At the age of 5, I won first place in my elementary school’s talent show, singing “Jeremiah Was a Bullfrog.” Ever since then I wanted to be a singer. I tried out for Opryland at age 15 – so far this dream has not caught fire…
What is your favorite fairy tale and why?
The Emperor’s New Clothes is my current favorite because it speaks to our American culture’s desire to fit in and be accepted no matter what the price. I firmly believe many Americans are exhausted by our culture and dissatisfied with the unrealistic expectations created by changes in our culture. I feel like “busy-ness” is robbing us of the joy and peace we could enjoy. Just like the emperor who was always striving for the latest and greatest, we too, move forward at a frenzied pace, thereby missing the greatest blessings of all.
It is the night of the big ball. The one you are destined to marry is among the crowd, so you’ve dressed your best. Describe your outfit.
I’m wearing a v-necked white tee, not too long but long enough, and faded jeans with brown and black snakeskin clogs. Yet near my collarbone is a tiny, jeweled frog pin with garnet eyes given to me by my grandmother. This is the way my prince will know it’s me.

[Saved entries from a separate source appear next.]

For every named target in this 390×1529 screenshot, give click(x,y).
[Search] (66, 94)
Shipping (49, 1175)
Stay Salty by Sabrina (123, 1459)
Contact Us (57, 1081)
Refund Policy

Your life has been selected to be featured in an upcoming fairy tale style movie. What is the title and premise?
“Elizabeth in Boots”
A 40-something mother of 3 finds a pair of rare boots worn by the Dred Pirate Robert in a thrift store, has them authenticated by a local historian and is able to sell them on Ebay for $120,000.
You need to be rescued. Where are you and what is going on around you? Describe the scene as your hero approaches.
My hero opens the kitchen door, waltzes across the mud-encrusted tile with magic marker lines deeply embedded in the unsealed grout. Three children with blue magic marker slathered over their faces dance about the kitchen, their hair slicked into spikes with excessively-expensive Aveeda hair mousse. “We don’t like asparagus. We don’t like asparagus. We don’t like asparagus. Shoot the bad asparagus!” these warriors chant over and over and over.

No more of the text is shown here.